One of the important feature of tipideconv is to properly take into account missing or invalid data. This however necessitates to properly specify where are the invalid measurements.

In the input data, all non-finite values are assumed to be invalid and will not be considered by the processing. Furthermore, if weights are specified (via the --weights option), any piece of data whose corresponding weight is zero is also not considered.

This behavior can be combined with the option --invalid FILENAME to specify the name of a data file with the same dimensions as the input data and whose values are non-zero where the data should be discarded.

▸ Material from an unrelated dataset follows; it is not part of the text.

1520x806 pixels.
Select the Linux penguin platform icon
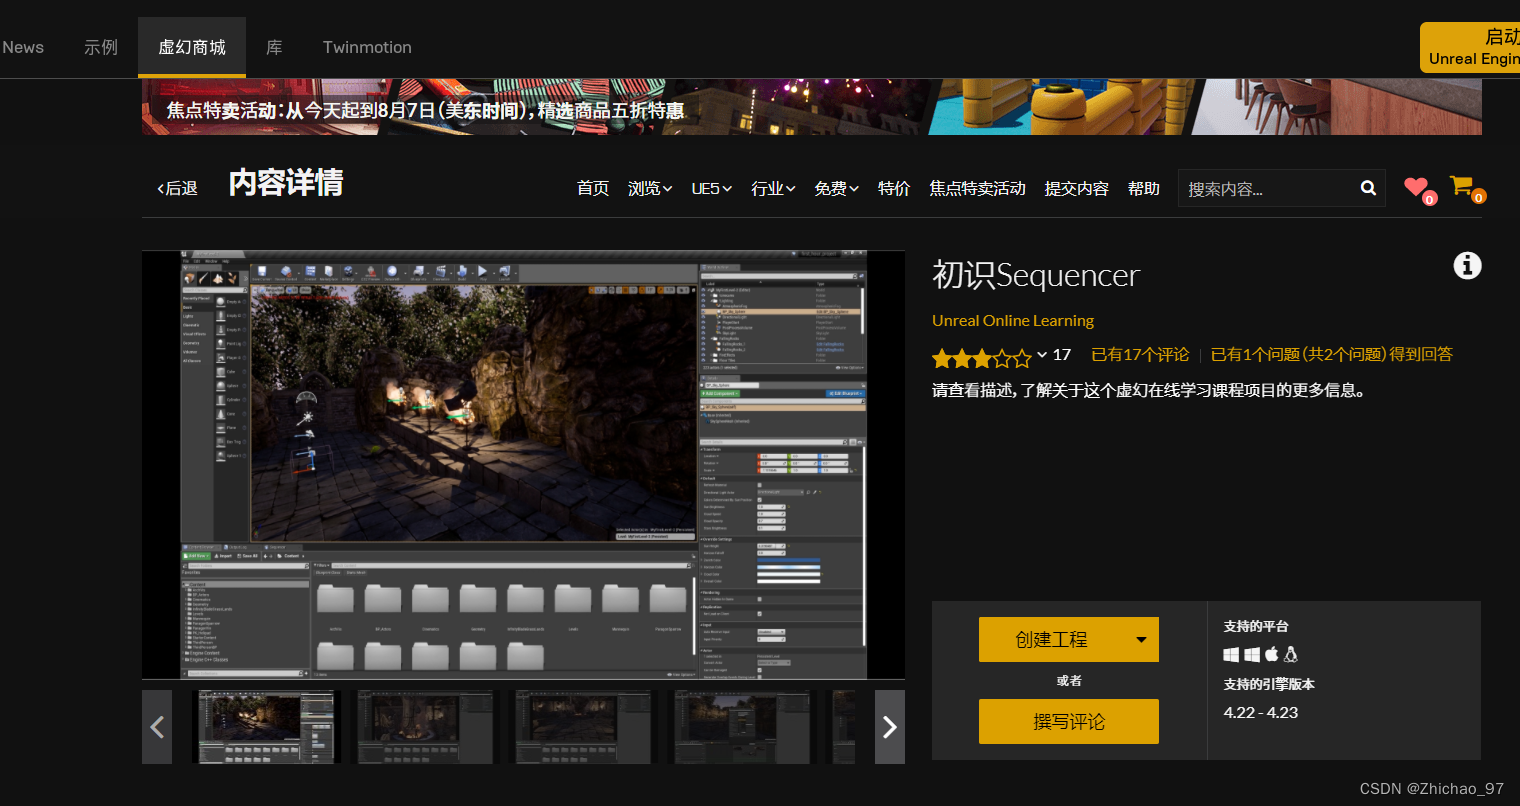(x=1290, y=654)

To avoid aliasing and the resulting border artifacts, tipideconv is capable of restoring an image which is larger than the original data. Option --pad can be used to control the amount of padding, its value can be auto (to avoid aliasing almost completely), min to work with the minimal possible size, or a number n to pad by at least n elements along all dimensions. In addition to this padding, the dimensions may be enlarged to achieve faster operations (because of the FFT). Option --crop can be specified to remove the extra padding in the saved solution.

Bound constraints

Options --min LOWER and --max UPPER may be used to specify a lower and an upper bounds for the result. For instance, --min 0 would enforce nonnegativity of the result. Note that when any bound is specified, the optimization method is automatically set to be a variant of the limited memory BGFS method with bound constraints.

Tuning the optimizer

A limited memory optimizer is in charge of solving the inverse problem. The number of memorized steps can be specified with option --lbfgs NUMBER. If NUMBER is less or equal zero and if there are no bound constraints on the variables, then a non-linear conjugate gradient algorithm is used; otherwise, a limited memory quasi-Newton method (similar to L-BFGS) is used. The number of memorized steps has only an incidence on the computation time, a moderate number of memorized steps is usually a good compromise to achieve the least number of iterations while keeping each iteration not too expensive to compute and the amount of memory reasonable. For very large problems, you may have to take NUMBER = 1 or NUMBER = 0 to keep the memory requirements as low as possible. You may also tune the parameters of the java command to allocate more memory to the Java virtual machine (in the limits of your machine memory of course).

Another way to limit the amount of memory (and to speedup the computations) is to force the algorithm to use single precision floating point values by specifying option --single. By default, single precision is used if all inputs files use integers or single precision floating point values.

The convergence criterion is based on the Euclidean norm of the gradient of the objective function (or on the infinite norm of the gradient if there are bound constraints). The convergence of the algorithm is assumed as soon as:

∥∇f(x)∥ ≤ max( gatol, grtol⋅∥∇f(x₀)∥ )

where x₀ is the initial solution and gatol and grtol are the absolute and relative gradient tolerances. Both can be specified by the options --gatol VALUE and --grtol VALUE.

It is possible to limit the number of iterations of the algorithm and/or the number of evaluations of the cost function respectively via the options --maxiter NUMBER and --maxeval NUMBER. Note that at least one function (and gradient) evaluation per iteration is required.